I don’t know all this is probably not even touching upon the major arguments in these debates but that’s what spontaneously came to my mind. So, after all my rambles let’s better look at the original article by Tajudeen Sowole published 14 July 2009 in the Guardian for a Nigerian view on the whole issue of restitution, more concretely the Benin Bronzes. Enjoy and let me know what you think:

Row over Parthenon Marbles... new restitution challenges for Africa

RECENTLY, Greece opened its much-awaited museum, New Acropolis Museum, housing sculptures from the memorable age of ancient Athens. However, the Greek Government's hope that the new museum would appease the British Museum that was dashed, as the latter remained adamant in granting a request for the return of parts of the Greek sculptures known as Parthenon Marbles - named Elgin Marbles by the British.

Out of an estimated 160 metres original of these marble sculptures, 75 are known to be in the British Museum while the rest are in Greece and Italy.

Build-up to the completion of the museum suggested that the British Museum's argument that "Greece lacks the right condition to receive the marbles" would be dead when the museum opens.

During the opening ceremony of the museum Greek President, Karolos Papoulias said the museum offers the opportunity "to heal the wounds of the monument with the return of the marbles which belong to it." Built at the cost of £110m ($182m; 130m euros), the opening of the museum was attended by heads of state and cultural envoys from about 30 countries including the UN and the EU.

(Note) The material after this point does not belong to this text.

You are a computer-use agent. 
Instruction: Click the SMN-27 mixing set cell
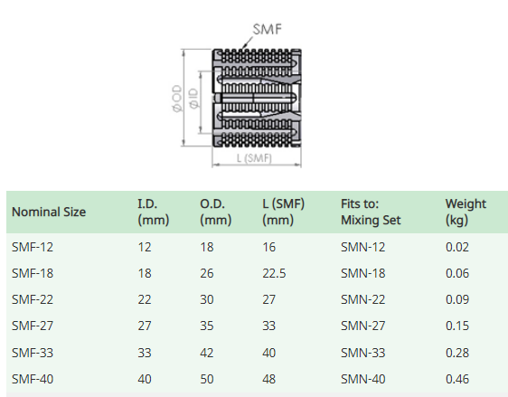click(362, 326)

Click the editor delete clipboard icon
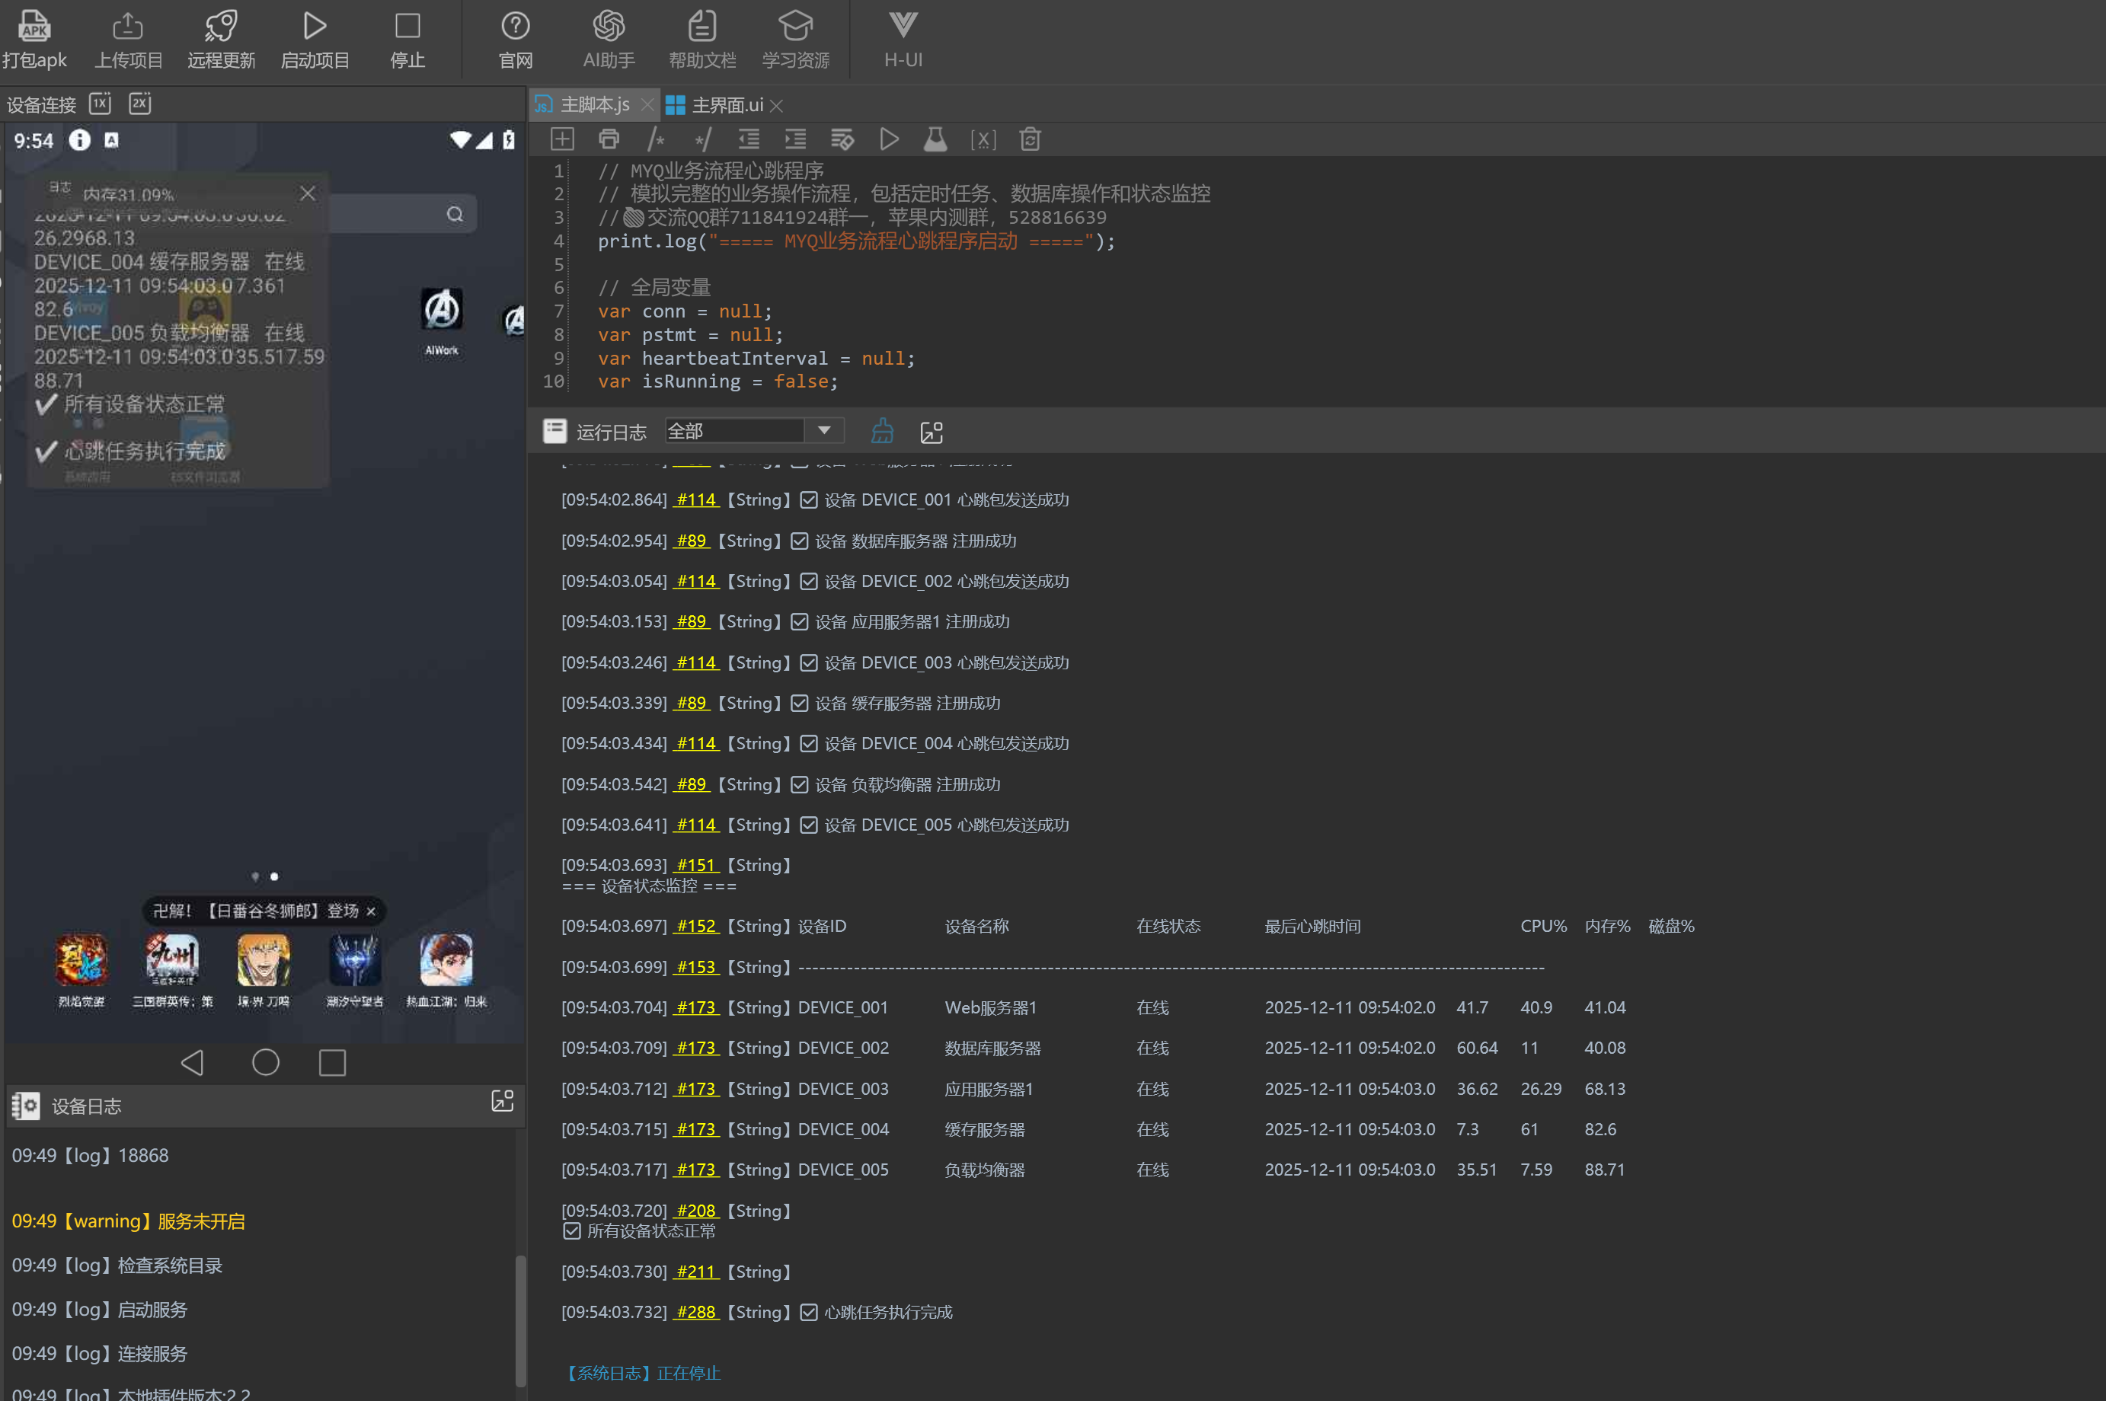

Sources said the deputy head of the board of trustees of the British Museum, Bonnie Greer present at the event stressed that the marbles should remain in London. She was quoted as saying that in London, the marbles were displayed in an international cultural context. A loan to Greece, she suggested, could be possible only "if Greece acknowledges British ownership of the marbles."

In 1817, during the Ottoman Empire rule over Greece, British Ambassador to Greece, Lord Elgin was said to have ordered the removal of the Parthenon sculptures and later sold them to the British Museum. Now known as the Elgin or Parthenon Marbles, they were originally used to decorate the Parthenon temple of Acropolis in Greece, but about half are currently in the U.K.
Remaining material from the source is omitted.